Train Your Mind: Train without bias in all areas. It is crucial always to do this pervasively and wholeheartedly.

Judy Lief

The Mind-Training Slogans, Slogan #48

Each Friday, Acharya Judy Lief, teacher in the Shambhala tradition of Chogyam Trungpa Rinpoche, comments on one of Atisha's 59 mind-training (Tib. lojong) slogans, which serve as the basis for a complete practice.

Atisha (980-1052 CE) was an Indian adept who brought to Tibet a systematized approach to bodhicitta (the desire to awaken for the sake of all sentient beings) and loving-kindness, through working with these slogans. Judy edited Chogyam Trungpa's Training the Mind (Shambhala, 1993), which contains Trungpa Rinpoche's commentaries on the lojong ("mind-training") teachings.

Each entry includes a practice.

Read all the lojong slogans here.

 


48. Train without bias in all areas. It is crucial always to do this pervasively and wholeheartedly.

The previous slogan was about including all aspects of yourself in your lojong practice: your body, your speech, and your mind. This slogan expands upon that to include all aspects of your experience altogether.

Lojong practice has two components:  meditation practice, which includes formless practice and tonglen, and postmeditation, which means working with the lojong slogans in everyday life. Meditation is done alone, and slogan practice takes place in our interactions with others. 

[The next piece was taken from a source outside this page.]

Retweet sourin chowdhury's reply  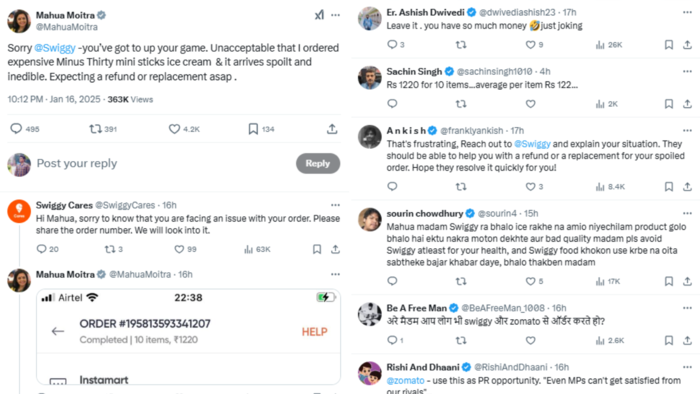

This slogan is based on seeing every aspect of your life as a practice opportunity.  The idea is that instead of dividing your life, considering some parts practice and the rest time off, you should view everything you do with the eyes of lojong. 

If you view lojong as only something that happens on the meditation cushion, you are missing the point completely. Formal practice is great, it is important, but it is only a small portion of your life: the rest is postmeditation. In postmeditation, you are working with what happens after you get up from the cushion and you have to deal with the nitty-gritty of your life and with other people. That is where your practice is put to the test.

If you are biased and have fixed views about what it takes to be able to practice lojong, it is easy to come up with all sorts of excuses as to why it is so difficult to practice. You can complain about all the obstacles you face and how your circumstances are never quite right. 

Being without bias means that there are no excuses. You do not declare any areas off limits, but you relate to your life as a single whole, a back and forth rhythm of meditation and postmeditation. When you are without bias, instead of waiting for the right occasion, you apply lojong on the spot, no matter what is going on at the time. In that way your lojong practice becomes more than a hobby or accessory—it is a way of life. 

Today’s practice

The best way to develop a more wholehearted lojong practice is by 1) spending time practicing mindfulness and tonglen, and 2) memorizing some or all of the slogans. For today’s practice, focus on one or two slogans that particularly strikes you. Touch on those slogans from time to time, and notice when they come up on their own.